#### EXERCISE:
Starting at the line that contains "[Instagram] (1473, 1286)", restate every line word for word through the end of the entries.

+ + + + +

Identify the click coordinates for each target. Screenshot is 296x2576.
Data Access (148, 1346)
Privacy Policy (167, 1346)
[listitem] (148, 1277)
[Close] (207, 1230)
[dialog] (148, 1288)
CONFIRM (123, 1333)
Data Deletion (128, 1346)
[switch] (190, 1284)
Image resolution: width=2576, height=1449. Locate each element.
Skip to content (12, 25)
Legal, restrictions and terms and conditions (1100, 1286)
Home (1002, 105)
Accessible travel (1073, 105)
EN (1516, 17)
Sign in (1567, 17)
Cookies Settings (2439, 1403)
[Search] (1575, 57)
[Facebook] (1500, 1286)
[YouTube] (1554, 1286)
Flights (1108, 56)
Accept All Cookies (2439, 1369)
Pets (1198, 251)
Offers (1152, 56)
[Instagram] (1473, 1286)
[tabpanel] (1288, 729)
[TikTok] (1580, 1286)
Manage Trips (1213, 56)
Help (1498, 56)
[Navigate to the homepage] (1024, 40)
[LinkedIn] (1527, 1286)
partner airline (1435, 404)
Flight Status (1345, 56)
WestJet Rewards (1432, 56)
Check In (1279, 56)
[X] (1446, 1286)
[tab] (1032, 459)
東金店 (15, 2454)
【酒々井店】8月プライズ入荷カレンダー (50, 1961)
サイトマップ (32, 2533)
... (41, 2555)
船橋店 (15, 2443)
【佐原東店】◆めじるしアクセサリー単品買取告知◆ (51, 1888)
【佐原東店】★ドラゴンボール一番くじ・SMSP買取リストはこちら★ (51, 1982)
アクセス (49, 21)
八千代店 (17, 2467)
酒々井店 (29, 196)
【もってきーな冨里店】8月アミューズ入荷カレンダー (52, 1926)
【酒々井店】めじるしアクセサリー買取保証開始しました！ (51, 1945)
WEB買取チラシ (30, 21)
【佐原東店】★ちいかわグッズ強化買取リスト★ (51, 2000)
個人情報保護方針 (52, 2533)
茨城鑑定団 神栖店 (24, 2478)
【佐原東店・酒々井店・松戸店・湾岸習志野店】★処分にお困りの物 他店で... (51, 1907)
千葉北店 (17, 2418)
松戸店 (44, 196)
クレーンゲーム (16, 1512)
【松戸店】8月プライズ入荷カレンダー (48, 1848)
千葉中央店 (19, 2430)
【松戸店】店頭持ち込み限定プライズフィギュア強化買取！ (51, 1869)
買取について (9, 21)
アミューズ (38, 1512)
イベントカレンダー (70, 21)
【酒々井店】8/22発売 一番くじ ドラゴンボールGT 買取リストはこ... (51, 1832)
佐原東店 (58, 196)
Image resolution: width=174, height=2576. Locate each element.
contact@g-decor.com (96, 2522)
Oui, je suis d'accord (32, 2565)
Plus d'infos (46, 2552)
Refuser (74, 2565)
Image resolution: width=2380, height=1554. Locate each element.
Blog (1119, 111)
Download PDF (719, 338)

+ + + + +

#### OUTPUT OF THE TASK:
[Instagram] (1473, 1286)
[tabpanel] (1288, 729)
[TikTok] (1580, 1286)
Manage Trips (1213, 56)
Help (1498, 56)
[Navigate to the homepage] (1024, 40)
[LinkedIn] (1527, 1286)
partner airline (1435, 404)
Flight Status (1345, 56)
WestJet Rewards (1432, 56)
Check In (1279, 56)
[X] (1446, 1286)
[tab] (1032, 459)
東金店 (15, 2454)
【酒々井店】8月プライズ入荷カレンダー (50, 1961)
サイトマップ (32, 2533)
... (41, 2555)
船橋店 (15, 2443)
【佐原東店】◆めじるしアクセサリー単品買取告知◆ (51, 1888)
【佐原東店】★ドラゴンボール一番くじ・SMSP買取リストはこちら★ (51, 1982)
アクセス (49, 21)
八千代店 (17, 2467)
酒々井店 (29, 196)
【もってきーな冨里店】8月アミューズ入荷カレンダー (52, 1926)
【酒々井店】めじるしアクセサリー買取保証開始しました！ (51, 1945)
WEB買取チラシ (30, 21)
【佐原東店】★ちいかわグッズ強化買取リスト★ (51, 2000)
個人情報保護方針 (52, 2533)
茨城鑑定団 神栖店 (24, 2478)
【佐原東店・酒々井店・松戸店・湾岸習志野店】★処分にお困りの物 他店で... (51, 1907)
千葉北店 (17, 2418)
松戸店 (44, 196)
クレーンゲーム (16, 1512)
【松戸店】8月プライズ入荷カレンダー (48, 1848)
千葉中央店 (19, 2430)
【松戸店】店頭持ち込み限定プライズフィギュア強化買取！ (51, 1869)
買取について (9, 21)
アミューズ (38, 1512)
イベントカレンダー (70, 21)
【酒々井店】8/22発売 一番くじ ドラゴンボールGT 買取リストはこ... (51, 1832)
佐原東店 (58, 196)
Image resolution: width=174, height=2576. Locate each element.
contact@g-decor.com (96, 2522)
Oui, je suis d'accord (32, 2565)
Plus d'infos (46, 2552)
Refuser (74, 2565)
Image resolution: width=2380, height=1554. Locate each element.
Blog (1119, 111)
Download PDF (719, 338)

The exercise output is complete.